Thursday, 9 June 2011

Happy 90th birthday to my grandpa Prince Philip.

Prince Philip is 90 years old tomorrow (happy birthday, sir - in case (highly unlikely obviously) you are reading this).  Tonight BBC1 have been showing a program about him which I've seen a little bit of, and quite enjoyed.  I think whether someone is royal or not, if they have lived for nine decades they merit our respect and their stories are almost automatically interesting.  Fiona Bruce was the journalist with the tricky job of interviewing him for the program - and it was tricky.  He's clearly the master of avoiding talking about himself, even though his childhood, for one thing, was so strange and difficult that it alone raises a lot of interest.

It's funny, but what I was mainly struck by whilst watching the program was that my emotional reaction to Prince Philip was the sort of warmth I would feel towards any elderly relative.  But he is not a relative.  I've never met him and don't expect to. 

I am not particularly a royalist.  Nor am I definitely anti-royalist.  I am currently in an "undecided" category politically.  Do I want Scottish independence?  Don't know.  I quite like Alex Salmond but would I like President Salmond?  Don't know.  

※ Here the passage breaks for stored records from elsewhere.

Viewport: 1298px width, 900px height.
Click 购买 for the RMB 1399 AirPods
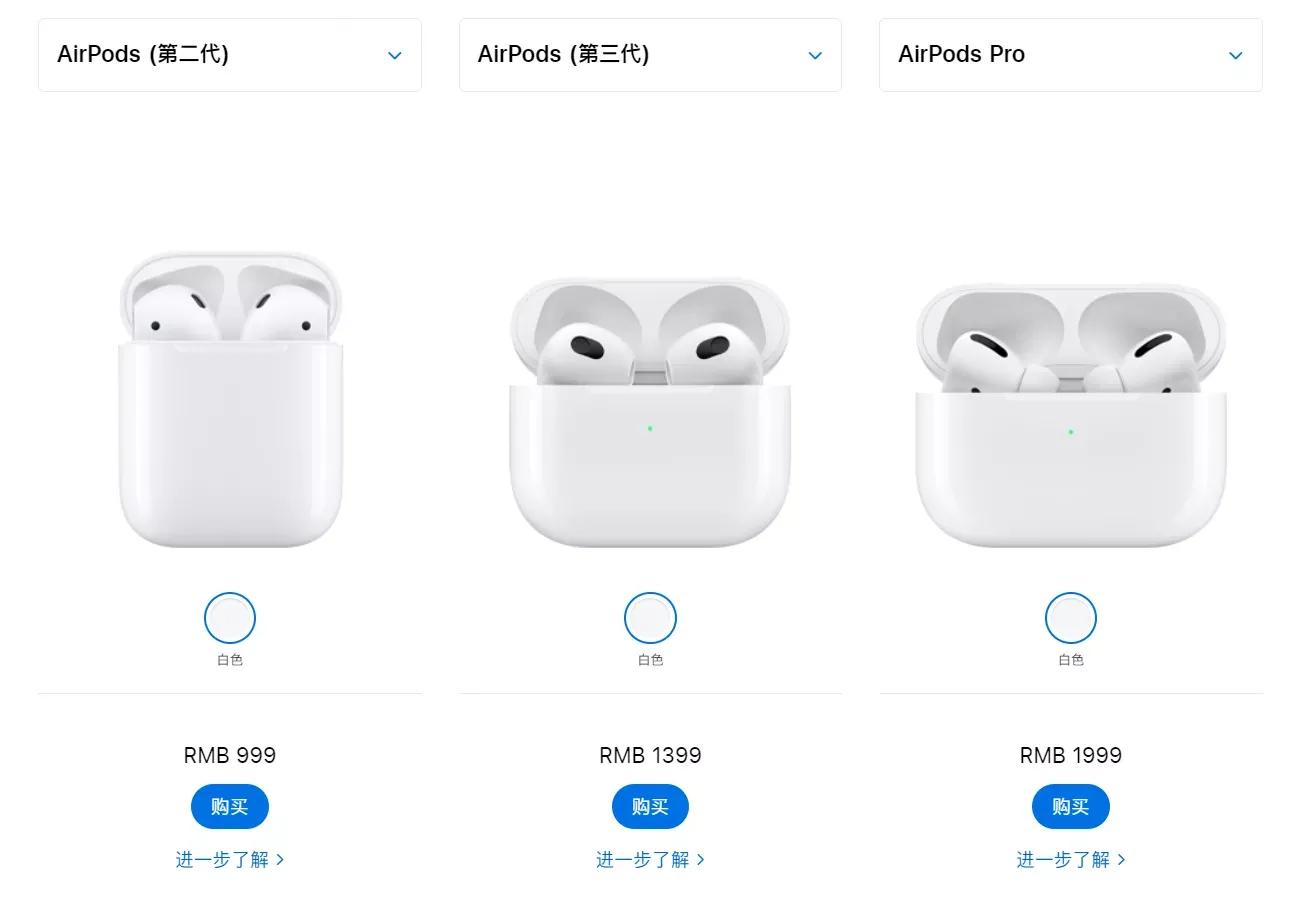[x=650, y=807]
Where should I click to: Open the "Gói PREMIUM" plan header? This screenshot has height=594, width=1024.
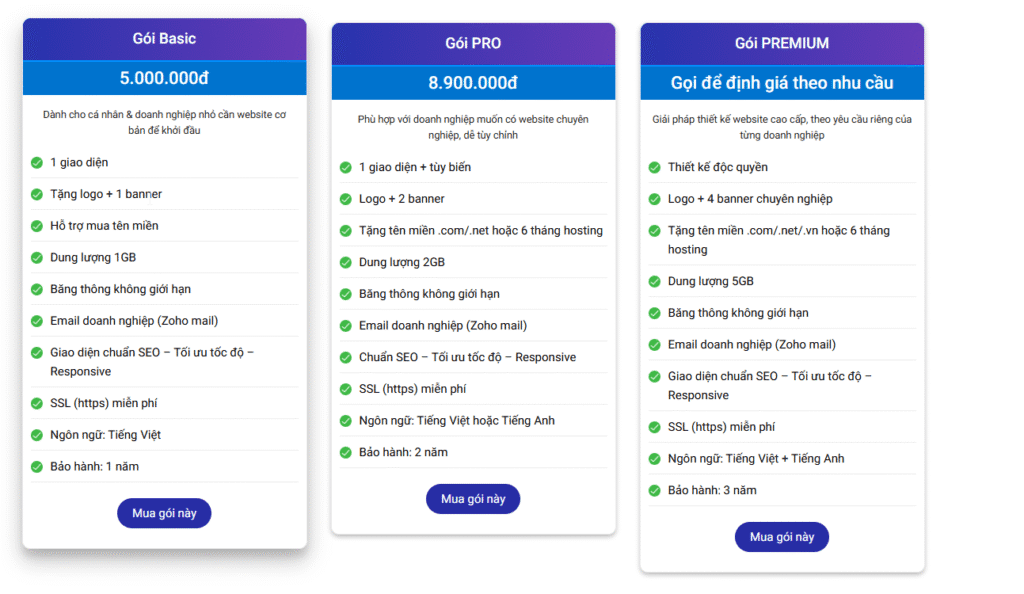[x=781, y=44]
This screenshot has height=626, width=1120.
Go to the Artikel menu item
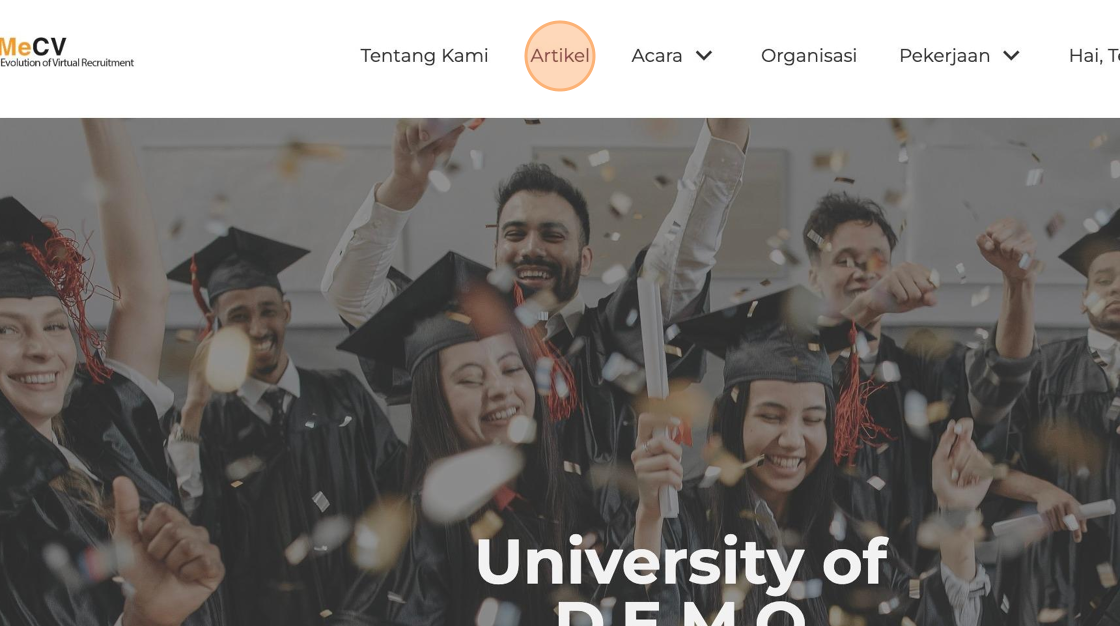tap(560, 56)
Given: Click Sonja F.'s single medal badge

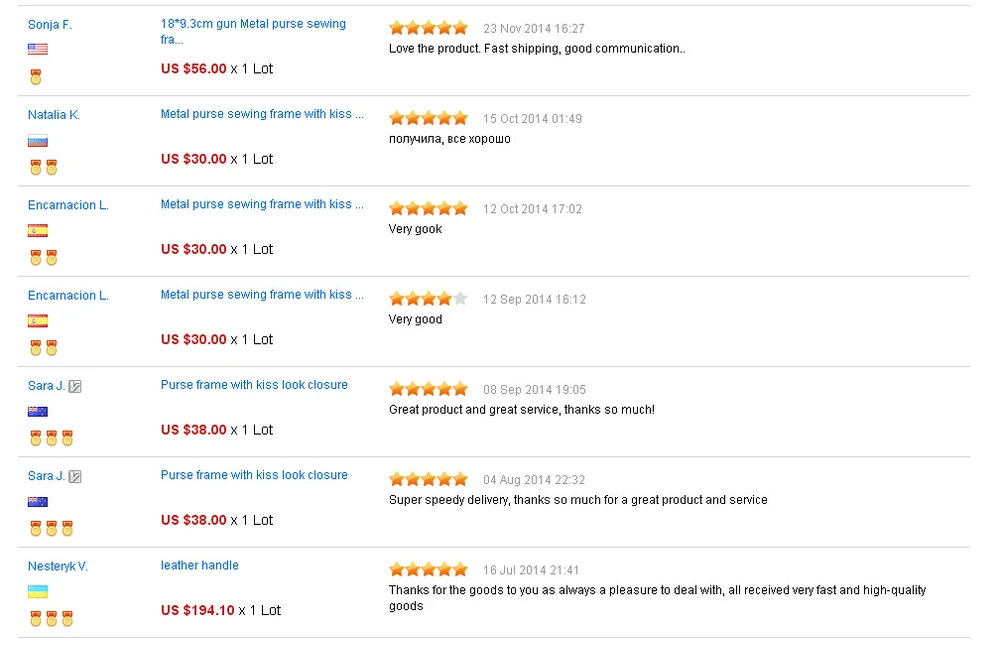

The warmth that I felt towards Prince Philip as I watched the bit of the program that I saw seems to me to be evidence that the royal family have, for many of us, become in our minds like our relatives.   I don't watch soap operas (I'm sixth of six in line for the remote control in our house but I'm not sure I'd watch them anyway so don't weep for me) but I gather that people have the same feeling towards the soap characters.

It's interesting, this feeling.  We become so familiar with characters on television and in the magazines that they become like our family members. 

Isn't it strange that we can feel a family feeling towards people we've never even met?